Tim and Eric’s world, in contrast, refuses even this basic stylistic coherence. In Awesome Show, frames are always twisting and shrinking and multiplying and dividing; on the whole, its universe is radically cluttered and haphazard. There is little to no continuity between shots—each sketch seems as if it’s been run through an editing machine that alternates between stalling and hyperactive—or within them. At the drop of a hat, a mattress store ad could give way to a bloody nightmare, or a quilting infomercial to an emotional meltdown. And yet, paradoxically, the show’s radical instability is itself the product of a meticulous design, which is arguably what makes it such a fitting model for network TV as a whole.

On one level, Tim and Eric remind us that it’s misguided to expect aesthetic refinement, causal continuity, or narrative coherence from a medium that rarely allows for them. The vast majority of network TV programming, they suggest, does conform to a kind of order, but one dictated primarily by commercial interests rather than by the demands of logic or good taste. This is, I would argue, why Awesome Show often feels at once anarchic and micromanaged, predictable and out of control. It corresponds to a medium in which seemingly aesthetic choices—what to show, when to cut, how to arrange images in sequence—have become purely economic ones, motivated by the demands of advertisers, the pull of brands, and the hand of the marketplace.

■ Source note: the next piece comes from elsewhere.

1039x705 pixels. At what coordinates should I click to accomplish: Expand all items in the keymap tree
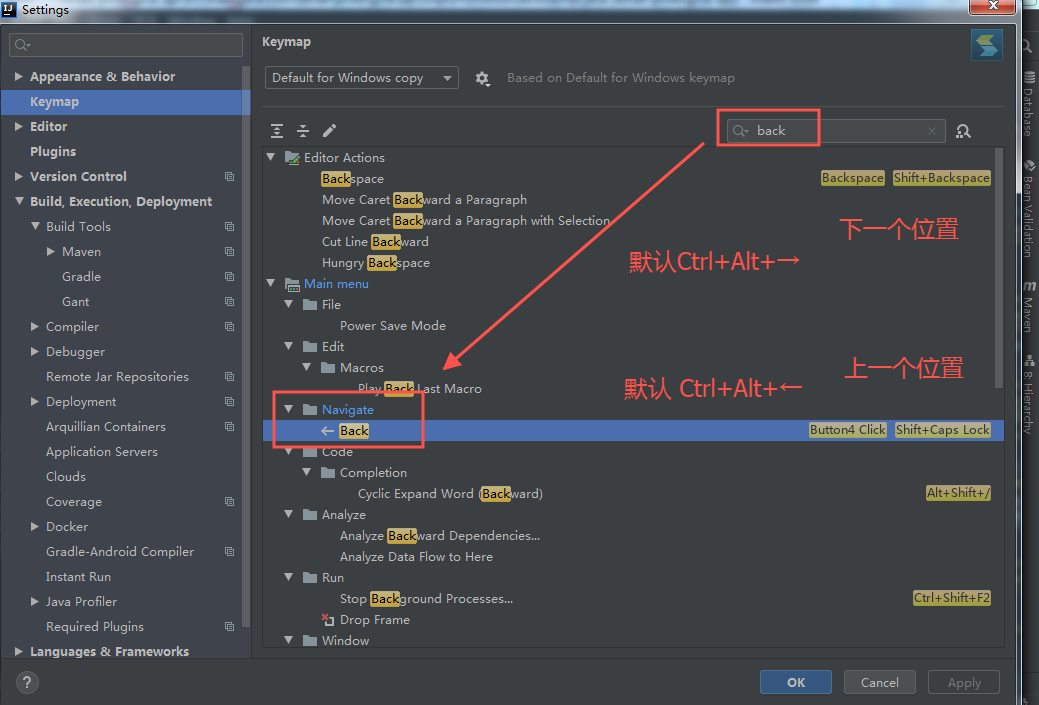point(277,131)
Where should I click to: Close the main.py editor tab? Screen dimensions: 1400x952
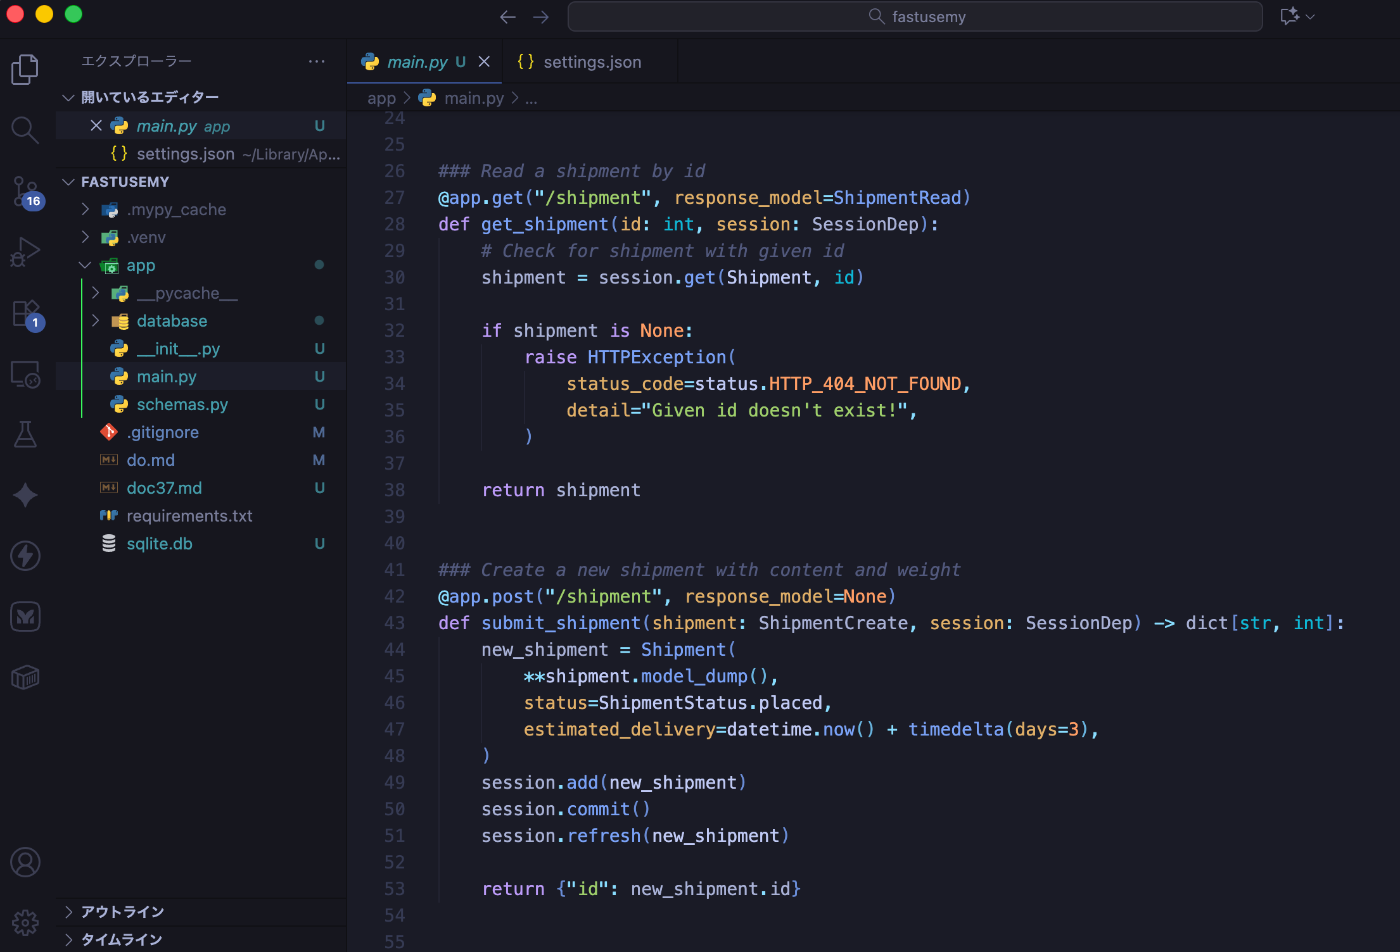click(484, 62)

Tim and Eric have described Awesome Show as “a nightmare version of television,” in the same way, perhaps, that Sherlock Jr.’s movie-within-a-movie is a nightmare version of cinema. It’s telling, then, that Keaton’s nightmare arrives at a kind of clockwork-like equilibrium even as it spins deeper and deeper into chaos, whereas Tim and Eric’s has been carefully designed to drift farther away from aesthetic coherence with each verbal stumble and jarring cut. Both artists suggest that stepping into their respective mediums means losing one’s balance. In the case of Awesome Show, though, once you’ve started falling, it’s hard to stop.